TASK TO CARRY OUT:
Down to the last character, write out the records below.

DATA RECORDS:
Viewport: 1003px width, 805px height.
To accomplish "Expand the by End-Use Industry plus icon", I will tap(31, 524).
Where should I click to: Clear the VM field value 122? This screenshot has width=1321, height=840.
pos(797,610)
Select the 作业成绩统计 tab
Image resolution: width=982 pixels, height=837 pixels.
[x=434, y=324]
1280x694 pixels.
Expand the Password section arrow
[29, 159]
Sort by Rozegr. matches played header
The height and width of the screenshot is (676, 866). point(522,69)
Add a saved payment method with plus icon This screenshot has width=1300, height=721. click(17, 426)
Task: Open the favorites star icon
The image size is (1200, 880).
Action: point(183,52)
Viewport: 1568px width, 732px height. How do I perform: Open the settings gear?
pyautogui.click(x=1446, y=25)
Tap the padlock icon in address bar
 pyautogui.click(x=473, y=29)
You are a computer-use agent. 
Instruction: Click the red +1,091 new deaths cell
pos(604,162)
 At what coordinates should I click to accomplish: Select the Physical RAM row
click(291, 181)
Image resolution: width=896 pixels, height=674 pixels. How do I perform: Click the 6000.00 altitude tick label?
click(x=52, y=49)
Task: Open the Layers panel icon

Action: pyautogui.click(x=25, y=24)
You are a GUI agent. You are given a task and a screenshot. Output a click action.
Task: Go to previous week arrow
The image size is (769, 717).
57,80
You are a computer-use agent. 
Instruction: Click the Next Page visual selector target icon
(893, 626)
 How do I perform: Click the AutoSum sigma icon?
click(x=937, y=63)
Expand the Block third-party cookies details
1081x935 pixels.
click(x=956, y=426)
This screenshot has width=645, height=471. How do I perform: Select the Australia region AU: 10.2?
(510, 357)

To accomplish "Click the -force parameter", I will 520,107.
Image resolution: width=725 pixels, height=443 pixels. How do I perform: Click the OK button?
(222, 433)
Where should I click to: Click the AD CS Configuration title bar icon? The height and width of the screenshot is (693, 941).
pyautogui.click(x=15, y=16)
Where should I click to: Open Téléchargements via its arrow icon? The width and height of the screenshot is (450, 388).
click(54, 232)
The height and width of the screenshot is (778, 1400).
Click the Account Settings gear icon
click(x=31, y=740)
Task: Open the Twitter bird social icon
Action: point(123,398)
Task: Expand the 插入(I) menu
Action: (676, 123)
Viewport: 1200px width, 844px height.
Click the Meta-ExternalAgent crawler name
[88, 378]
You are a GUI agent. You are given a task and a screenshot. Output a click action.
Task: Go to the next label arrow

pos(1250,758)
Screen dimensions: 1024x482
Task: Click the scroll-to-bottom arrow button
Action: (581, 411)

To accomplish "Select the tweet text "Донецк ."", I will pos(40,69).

TASK ANSWER:
Viewport: 1003px width, 805px height.
To accomplish "Expand the by End-Use Industry plus icon", I will tap(31, 524).
Where should I click to: Clear the VM field value 122? This screenshot has width=1321, height=840.
pos(797,610)
Select the 作业成绩统计 tab
Image resolution: width=982 pixels, height=837 pixels.
[x=434, y=324]
1280x694 pixels.
Expand the Password section arrow
[29, 159]
Sort by Rozegr. matches played header
The height and width of the screenshot is (676, 866). point(522,69)
Add a saved payment method with plus icon This screenshot has width=1300, height=721. click(17, 426)
Task: Open the favorites star icon
The image size is (1200, 880).
Action: point(183,52)
Viewport: 1568px width, 732px height. How do I perform: Open the settings gear?
pyautogui.click(x=1446, y=25)
Tap the padlock icon in address bar
 pyautogui.click(x=473, y=29)
You are a computer-use agent. 
Instruction: Click the red +1,091 new deaths cell
pos(604,162)
 At what coordinates should I click to accomplish: Select the Physical RAM row
click(291, 181)
Image resolution: width=896 pixels, height=674 pixels. How do I perform: Click the 6000.00 altitude tick label?
click(x=52, y=49)
Task: Open the Layers panel icon

Action: pyautogui.click(x=25, y=24)
You are a GUI agent. You are given a task and a screenshot. Output a click action.
Task: Go to previous week arrow
The image size is (769, 717).
57,80
You are a computer-use agent. 
Instruction: Click the Next Page visual selector target icon
(893, 626)
 How do I perform: Click the AutoSum sigma icon?
click(x=937, y=63)
Expand the Block third-party cookies details
1081x935 pixels.
click(x=956, y=426)
This screenshot has width=645, height=471. How do I perform: Select the Australia region AU: 10.2?
(510, 357)

To accomplish "Click the -force parameter", I will 520,107.
Image resolution: width=725 pixels, height=443 pixels. How do I perform: Click the OK button?
(222, 433)
Where should I click to: Click the AD CS Configuration title bar icon? The height and width of the screenshot is (693, 941).
pyautogui.click(x=15, y=16)
Where should I click to: Open Téléchargements via its arrow icon? The width and height of the screenshot is (450, 388).
click(54, 232)
The height and width of the screenshot is (778, 1400).
Click the Account Settings gear icon
click(x=31, y=740)
Task: Open the Twitter bird social icon
Action: point(123,398)
Task: Expand the 插入(I) menu
Action: (676, 123)
Viewport: 1200px width, 844px height.
Click the Meta-ExternalAgent crawler name
[88, 378]
You are a GUI agent. You are given a task and a screenshot. Output a click action.
Task: Go to the next label arrow

pos(1250,758)
Screen dimensions: 1024x482
Task: Click the scroll-to-bottom arrow button
Action: (581, 411)

To accomplish "Select the tweet text "Донецк ."", I will pos(40,69).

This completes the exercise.